What does Sta. Maria counsel the aggrieved and those who refuse to grant Marcos the honor of being buried at the LNMB?

According to him, they must “continue to make known their animadversions (criticism). There is nothing wrong about that.”

Criticizing the SC is not disparaging it, Sta. Maria said. “Expressing antagonistic views, no matter how robustly loud, is not a condemnation of the Supreme Court but, a form of legitimate petition for the redress of grievance pursuant to the Constitution,” he said.

In fact, criticism of SC decisions is part of a healthy democracy. Sta. Maria said, “Democracy involves varying degrees of legitimate and intelligent advocacies even if they appear to be hopeless against the powers of great institutions, such as the Supreme Court and the Office of the President.”

It is also the mark of freedom. Sta. Maria quoted Baron de Monstesquieu: “If in the interior of a state you do not hear the noise of any conflict, you can be sure that freedom is not there.”

“Indeed, when the time comes that, in a state, there is no more opposition providing clashing observations and vocal criticisms,” Sta. Maria warned, “then democracy is diminished. Government cannot make the citizens accountable for believing and voicing-out that its policies, promulgations and determinations are trash.”

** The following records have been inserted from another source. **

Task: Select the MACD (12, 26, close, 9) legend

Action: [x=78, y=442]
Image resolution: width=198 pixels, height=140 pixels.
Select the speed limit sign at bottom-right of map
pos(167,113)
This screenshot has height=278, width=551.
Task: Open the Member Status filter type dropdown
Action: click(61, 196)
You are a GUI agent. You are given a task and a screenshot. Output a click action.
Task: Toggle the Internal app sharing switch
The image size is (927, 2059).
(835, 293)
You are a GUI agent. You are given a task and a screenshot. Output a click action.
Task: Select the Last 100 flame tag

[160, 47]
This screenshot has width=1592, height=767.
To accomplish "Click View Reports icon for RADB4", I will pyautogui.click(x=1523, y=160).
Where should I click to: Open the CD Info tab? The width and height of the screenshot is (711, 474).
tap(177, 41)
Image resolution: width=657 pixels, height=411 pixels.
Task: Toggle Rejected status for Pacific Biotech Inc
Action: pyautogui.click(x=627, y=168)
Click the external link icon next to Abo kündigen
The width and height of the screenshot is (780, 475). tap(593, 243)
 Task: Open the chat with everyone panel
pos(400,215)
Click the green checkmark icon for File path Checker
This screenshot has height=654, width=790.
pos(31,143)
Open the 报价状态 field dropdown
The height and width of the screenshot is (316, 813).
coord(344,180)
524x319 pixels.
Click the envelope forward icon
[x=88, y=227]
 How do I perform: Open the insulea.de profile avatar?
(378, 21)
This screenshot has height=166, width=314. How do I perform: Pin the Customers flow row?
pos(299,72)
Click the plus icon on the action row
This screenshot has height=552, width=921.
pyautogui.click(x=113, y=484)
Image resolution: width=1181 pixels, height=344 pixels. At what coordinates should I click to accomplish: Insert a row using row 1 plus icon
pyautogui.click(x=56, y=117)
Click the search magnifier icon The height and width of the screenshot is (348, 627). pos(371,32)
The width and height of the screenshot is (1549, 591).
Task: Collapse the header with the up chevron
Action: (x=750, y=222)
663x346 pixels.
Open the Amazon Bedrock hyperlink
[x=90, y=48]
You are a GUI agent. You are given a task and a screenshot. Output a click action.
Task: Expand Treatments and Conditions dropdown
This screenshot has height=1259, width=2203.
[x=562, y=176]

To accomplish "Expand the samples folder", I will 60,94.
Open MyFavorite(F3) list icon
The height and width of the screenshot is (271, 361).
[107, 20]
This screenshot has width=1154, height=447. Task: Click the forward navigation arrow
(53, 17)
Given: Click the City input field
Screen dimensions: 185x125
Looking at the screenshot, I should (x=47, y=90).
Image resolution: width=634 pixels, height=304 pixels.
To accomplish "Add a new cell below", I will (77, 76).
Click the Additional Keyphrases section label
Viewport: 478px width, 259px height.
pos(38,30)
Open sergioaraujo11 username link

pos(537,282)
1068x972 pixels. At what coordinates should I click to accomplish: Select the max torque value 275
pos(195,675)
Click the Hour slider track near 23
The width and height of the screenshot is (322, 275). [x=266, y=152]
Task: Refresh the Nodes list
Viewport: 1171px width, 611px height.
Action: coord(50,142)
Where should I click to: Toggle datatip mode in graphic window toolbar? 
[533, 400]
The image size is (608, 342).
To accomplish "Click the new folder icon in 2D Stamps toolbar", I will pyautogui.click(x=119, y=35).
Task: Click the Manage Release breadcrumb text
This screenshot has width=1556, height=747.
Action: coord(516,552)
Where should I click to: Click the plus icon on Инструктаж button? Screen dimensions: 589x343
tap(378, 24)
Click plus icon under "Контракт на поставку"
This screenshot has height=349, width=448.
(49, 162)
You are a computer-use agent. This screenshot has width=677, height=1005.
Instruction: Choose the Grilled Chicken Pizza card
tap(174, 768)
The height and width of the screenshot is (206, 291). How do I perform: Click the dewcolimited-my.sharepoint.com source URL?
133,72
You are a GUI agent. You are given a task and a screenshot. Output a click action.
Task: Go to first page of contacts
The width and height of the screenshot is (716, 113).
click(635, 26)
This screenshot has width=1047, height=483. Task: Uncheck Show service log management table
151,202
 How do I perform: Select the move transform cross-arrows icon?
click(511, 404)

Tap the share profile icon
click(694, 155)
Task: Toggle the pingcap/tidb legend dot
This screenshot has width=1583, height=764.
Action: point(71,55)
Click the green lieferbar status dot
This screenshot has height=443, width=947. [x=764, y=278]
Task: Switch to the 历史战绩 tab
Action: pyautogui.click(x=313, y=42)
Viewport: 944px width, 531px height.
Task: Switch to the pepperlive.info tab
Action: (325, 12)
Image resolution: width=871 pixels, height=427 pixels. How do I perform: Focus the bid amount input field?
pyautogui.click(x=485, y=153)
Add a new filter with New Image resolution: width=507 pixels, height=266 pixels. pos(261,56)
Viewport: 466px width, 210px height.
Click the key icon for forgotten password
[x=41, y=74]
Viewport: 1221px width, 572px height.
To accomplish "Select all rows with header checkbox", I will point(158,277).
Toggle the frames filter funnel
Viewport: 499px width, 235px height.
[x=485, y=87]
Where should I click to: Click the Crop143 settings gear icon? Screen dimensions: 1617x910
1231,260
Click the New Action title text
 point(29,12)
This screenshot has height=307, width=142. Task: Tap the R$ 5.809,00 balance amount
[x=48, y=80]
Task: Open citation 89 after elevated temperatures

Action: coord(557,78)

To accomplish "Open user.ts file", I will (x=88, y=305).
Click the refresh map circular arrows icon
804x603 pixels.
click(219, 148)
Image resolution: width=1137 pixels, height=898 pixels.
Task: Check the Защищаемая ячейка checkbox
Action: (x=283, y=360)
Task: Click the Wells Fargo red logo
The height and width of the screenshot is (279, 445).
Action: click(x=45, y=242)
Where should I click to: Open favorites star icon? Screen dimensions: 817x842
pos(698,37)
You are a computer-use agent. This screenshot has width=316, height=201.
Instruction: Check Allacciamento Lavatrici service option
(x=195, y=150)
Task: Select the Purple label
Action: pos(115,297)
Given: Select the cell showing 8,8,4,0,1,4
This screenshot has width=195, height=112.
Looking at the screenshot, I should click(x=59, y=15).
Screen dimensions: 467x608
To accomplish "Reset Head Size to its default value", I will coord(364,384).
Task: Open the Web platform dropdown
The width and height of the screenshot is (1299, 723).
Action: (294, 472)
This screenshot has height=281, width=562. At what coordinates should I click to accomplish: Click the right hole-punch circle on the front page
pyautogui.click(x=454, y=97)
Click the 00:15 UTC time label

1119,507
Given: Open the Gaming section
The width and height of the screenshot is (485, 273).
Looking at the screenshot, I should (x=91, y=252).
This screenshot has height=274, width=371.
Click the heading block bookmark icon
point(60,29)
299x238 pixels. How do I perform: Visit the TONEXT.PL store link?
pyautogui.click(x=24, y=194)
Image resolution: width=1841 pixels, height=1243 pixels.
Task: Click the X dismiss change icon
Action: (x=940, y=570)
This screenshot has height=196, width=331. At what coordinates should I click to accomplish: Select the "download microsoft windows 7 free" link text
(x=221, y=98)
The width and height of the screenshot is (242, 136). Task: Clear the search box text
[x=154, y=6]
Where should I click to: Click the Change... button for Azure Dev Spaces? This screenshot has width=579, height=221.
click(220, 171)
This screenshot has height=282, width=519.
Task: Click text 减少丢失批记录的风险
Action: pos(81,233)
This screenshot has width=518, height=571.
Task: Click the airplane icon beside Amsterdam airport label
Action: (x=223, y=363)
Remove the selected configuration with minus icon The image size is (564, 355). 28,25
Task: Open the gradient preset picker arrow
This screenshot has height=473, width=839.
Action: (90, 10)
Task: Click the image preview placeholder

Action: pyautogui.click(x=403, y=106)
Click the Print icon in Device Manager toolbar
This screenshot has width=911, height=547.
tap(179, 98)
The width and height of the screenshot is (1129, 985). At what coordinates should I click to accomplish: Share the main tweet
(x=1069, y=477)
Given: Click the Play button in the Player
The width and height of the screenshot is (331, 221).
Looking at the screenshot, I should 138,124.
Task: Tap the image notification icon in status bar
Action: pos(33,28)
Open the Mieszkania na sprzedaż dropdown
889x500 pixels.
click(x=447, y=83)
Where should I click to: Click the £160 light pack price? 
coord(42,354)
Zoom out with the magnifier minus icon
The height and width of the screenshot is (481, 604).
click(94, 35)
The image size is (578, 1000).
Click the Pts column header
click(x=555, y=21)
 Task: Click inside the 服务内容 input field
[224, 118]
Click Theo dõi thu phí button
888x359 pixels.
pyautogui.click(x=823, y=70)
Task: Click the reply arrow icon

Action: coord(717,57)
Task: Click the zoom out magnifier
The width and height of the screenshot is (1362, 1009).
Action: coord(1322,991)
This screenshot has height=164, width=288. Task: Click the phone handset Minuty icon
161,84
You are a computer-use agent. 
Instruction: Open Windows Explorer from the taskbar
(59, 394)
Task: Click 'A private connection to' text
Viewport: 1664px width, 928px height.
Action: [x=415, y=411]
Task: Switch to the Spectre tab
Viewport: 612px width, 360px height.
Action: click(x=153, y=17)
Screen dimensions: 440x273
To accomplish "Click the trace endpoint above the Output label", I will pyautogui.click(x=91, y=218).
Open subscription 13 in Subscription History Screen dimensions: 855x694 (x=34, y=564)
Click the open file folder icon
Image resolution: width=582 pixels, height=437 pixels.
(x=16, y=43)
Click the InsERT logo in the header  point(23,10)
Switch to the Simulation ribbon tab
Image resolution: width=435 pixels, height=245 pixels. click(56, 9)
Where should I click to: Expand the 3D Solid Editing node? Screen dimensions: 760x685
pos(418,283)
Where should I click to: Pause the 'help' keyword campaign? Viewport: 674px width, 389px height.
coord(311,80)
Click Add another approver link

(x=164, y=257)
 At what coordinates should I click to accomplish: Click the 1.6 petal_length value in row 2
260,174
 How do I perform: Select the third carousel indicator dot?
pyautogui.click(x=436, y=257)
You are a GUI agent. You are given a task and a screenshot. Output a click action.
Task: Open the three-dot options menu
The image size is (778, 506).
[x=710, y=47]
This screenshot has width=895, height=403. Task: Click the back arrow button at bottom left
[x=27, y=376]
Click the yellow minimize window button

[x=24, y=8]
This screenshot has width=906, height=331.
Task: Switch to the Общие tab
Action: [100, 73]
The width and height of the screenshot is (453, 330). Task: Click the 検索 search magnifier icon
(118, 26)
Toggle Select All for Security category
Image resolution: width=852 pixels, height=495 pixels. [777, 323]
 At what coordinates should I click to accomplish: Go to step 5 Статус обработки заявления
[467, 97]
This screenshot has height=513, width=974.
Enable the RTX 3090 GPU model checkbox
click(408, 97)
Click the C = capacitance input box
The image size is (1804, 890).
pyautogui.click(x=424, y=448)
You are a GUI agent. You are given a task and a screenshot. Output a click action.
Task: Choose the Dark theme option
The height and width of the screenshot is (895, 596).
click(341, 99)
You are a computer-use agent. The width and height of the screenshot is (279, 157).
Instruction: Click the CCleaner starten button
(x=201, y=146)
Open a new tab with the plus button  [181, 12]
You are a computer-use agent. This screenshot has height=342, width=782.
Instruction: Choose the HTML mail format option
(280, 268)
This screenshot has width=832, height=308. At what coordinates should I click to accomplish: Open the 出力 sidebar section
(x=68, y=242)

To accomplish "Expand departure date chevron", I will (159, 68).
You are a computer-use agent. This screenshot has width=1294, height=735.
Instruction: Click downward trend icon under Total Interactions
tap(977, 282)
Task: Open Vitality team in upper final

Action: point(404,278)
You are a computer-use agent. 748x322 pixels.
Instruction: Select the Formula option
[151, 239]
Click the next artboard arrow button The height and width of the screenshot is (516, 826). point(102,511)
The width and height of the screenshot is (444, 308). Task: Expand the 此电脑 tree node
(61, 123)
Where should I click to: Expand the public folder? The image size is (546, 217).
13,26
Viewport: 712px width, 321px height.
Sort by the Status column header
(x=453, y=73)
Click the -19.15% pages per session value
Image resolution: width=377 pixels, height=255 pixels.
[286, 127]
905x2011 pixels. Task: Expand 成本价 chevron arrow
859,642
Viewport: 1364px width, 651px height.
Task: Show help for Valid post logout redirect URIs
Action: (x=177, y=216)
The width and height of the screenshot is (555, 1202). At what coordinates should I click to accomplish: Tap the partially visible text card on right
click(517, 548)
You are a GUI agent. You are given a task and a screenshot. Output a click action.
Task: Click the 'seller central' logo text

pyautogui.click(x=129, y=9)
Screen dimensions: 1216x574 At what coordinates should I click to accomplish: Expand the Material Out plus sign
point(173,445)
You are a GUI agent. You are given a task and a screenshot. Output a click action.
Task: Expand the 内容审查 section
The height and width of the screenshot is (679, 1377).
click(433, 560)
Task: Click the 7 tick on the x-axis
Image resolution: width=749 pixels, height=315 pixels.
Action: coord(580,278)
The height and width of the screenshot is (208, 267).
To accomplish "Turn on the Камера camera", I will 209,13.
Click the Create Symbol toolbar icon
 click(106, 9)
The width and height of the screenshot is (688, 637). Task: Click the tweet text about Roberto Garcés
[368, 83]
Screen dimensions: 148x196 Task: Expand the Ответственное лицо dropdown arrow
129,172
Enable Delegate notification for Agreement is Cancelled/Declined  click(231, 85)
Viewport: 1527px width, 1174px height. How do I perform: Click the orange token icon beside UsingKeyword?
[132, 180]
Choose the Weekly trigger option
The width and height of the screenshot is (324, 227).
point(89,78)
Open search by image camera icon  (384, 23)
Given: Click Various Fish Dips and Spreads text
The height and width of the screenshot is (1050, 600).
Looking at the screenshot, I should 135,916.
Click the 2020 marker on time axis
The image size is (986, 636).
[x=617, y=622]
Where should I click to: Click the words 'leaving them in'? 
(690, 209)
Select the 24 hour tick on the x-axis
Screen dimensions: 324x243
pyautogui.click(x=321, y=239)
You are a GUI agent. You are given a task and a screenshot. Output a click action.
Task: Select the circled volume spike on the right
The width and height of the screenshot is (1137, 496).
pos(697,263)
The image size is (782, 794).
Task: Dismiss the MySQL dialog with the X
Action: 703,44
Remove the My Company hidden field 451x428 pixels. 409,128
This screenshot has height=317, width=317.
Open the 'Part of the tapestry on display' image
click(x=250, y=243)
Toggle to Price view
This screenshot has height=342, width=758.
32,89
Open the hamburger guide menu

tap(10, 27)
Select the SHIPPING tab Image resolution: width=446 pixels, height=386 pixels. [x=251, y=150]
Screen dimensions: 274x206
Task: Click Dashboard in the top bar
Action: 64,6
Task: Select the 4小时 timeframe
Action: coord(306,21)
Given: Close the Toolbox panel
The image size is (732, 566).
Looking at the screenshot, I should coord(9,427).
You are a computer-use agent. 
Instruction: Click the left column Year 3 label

Here was Sta. Maria’s verdict about how the SC handled the Marcos burial issue:

“In this Marcos-LNMB-burial case, I believe the Supreme Court, or nine (9) of its members constituting the majority – Justices Peralta, Bersamin, Velasco, Brion, De Castro, Bernabe, Del Castillo, Mendoza and Perez – got it wrong.

“On the other hand, the five (5) dissenters and their minority opinions – those who opposed the burial – Chief Justices Lourdes Sereno and Justices Antonio Carpio, Marvic Leonen, Alfredo Caguioa, and Francis Jardeleza – make many of us proud as Filipinos.”